| 要旨トップ | 日本生態学会全国大会 ESJ55 講演要旨


一般講演(口頭発表) A2-09

Translocation(移殖)によるシマフクロウのつがい形成

*早矢仕 有子, 杉野 諒輔, 西森 智彦(札幌大・法), 山本 純郎(根室市)

シマフクロウ(Ketupa blakistoni)は我が国では北海道にのみ生息する世界最大級のフクロウである。20世紀前半までは函館近郊や札幌を含む広域に生息していたことが標本資料等より明らかになっているが、生息環境の消失に伴い1950年代前後に道南から、70年代には道北から、80年代に石狩平野から姿を消したと推察されている(早矢仕 1999)。現在では東部を中心に約35つがいが生息しているにすぎず、我が国で最も絶滅が危惧される鳥類種のひとつである。20年にわたって人為給餌と巣箱設置を中心とした国の保護増殖事業が継続されており、繁殖つがいの保護とヒナの生産に関して成果をあげてきたが、生息環境保全の立ち後れにより、分布域の復元には至っていない。

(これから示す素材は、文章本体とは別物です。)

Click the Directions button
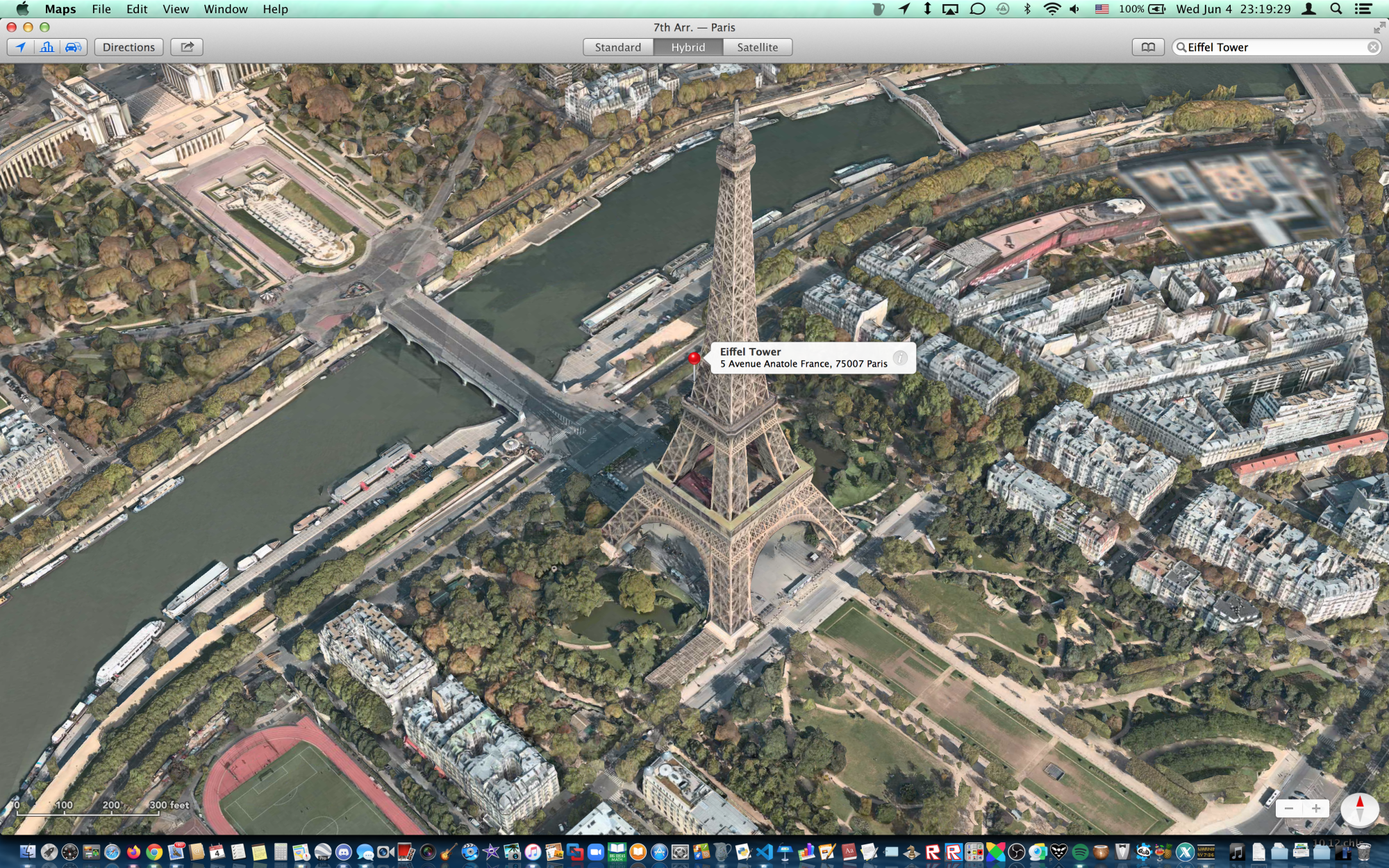 (128, 47)
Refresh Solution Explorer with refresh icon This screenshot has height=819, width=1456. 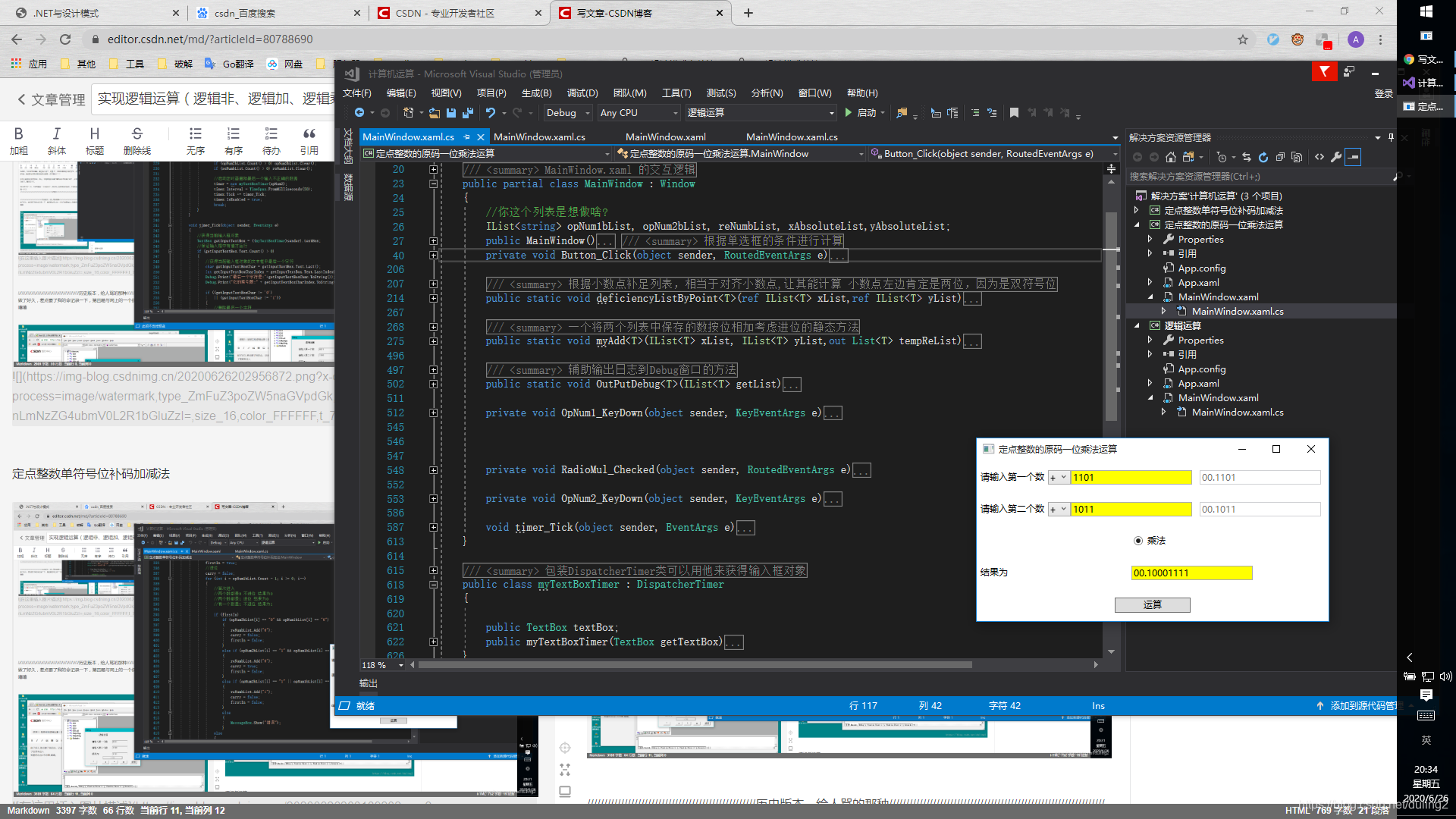(x=1263, y=157)
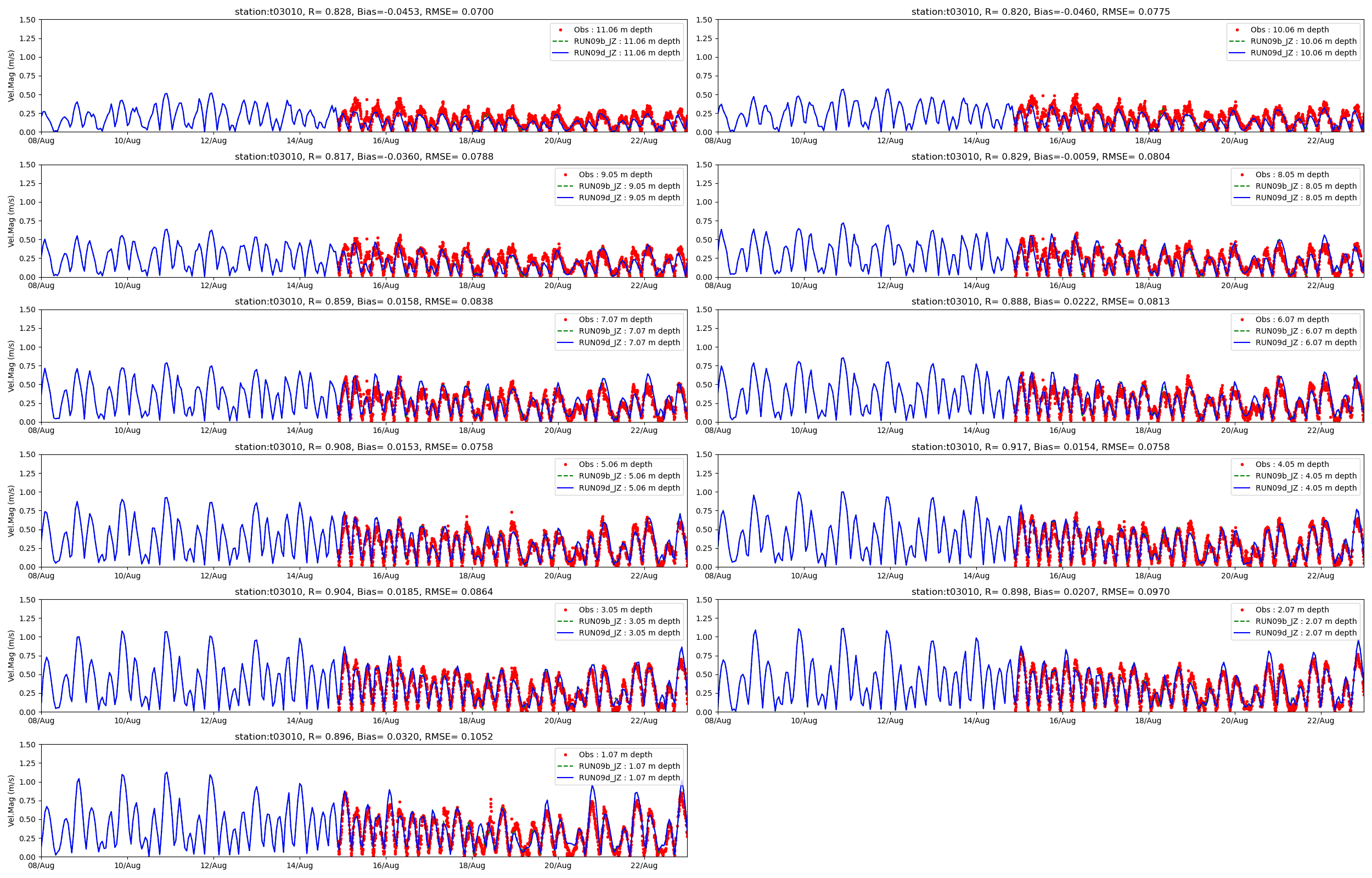This screenshot has width=1372, height=878.
Task: Click the RUN09d_JZ : 3.05 m depth legend entry
Action: 629,633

2006年8月、北海道北部天塩川流域にメスのシマフクロウが単独で定着していることが確認された。道北での生息確認は約40年ぶりのことであり、個体識別のために装着されている足環より、直線距離で97km離れた大雪山系において1987年に生まれた個体であることも明らかになった。発見された場所が、かつてシマフクロウの自然分布域内であったこと、他の生息地から約100km離れ孤立しているためオスの移入が期待薄なことから、人為的にオス個体を導入することで道北におけるシマフクロウ繁殖地復元を目指すことが国の保護事業として決定された。そこで2007年10月、飼育下にあった1997年生まれのオス個体をメス生息地内に設置したケージへ導入し、半月間の馴化を経て10月25日、放鳥にいたった。オスは12月末日までの間、放鳥地から0.6km以上離れることなく定着しており、雌雄の間で鳴き交わし(duet)行動が観察されていること、お互いのねぐら位置が近く共に採餌に訪れることなどから、今後の繁殖成功が期待されている。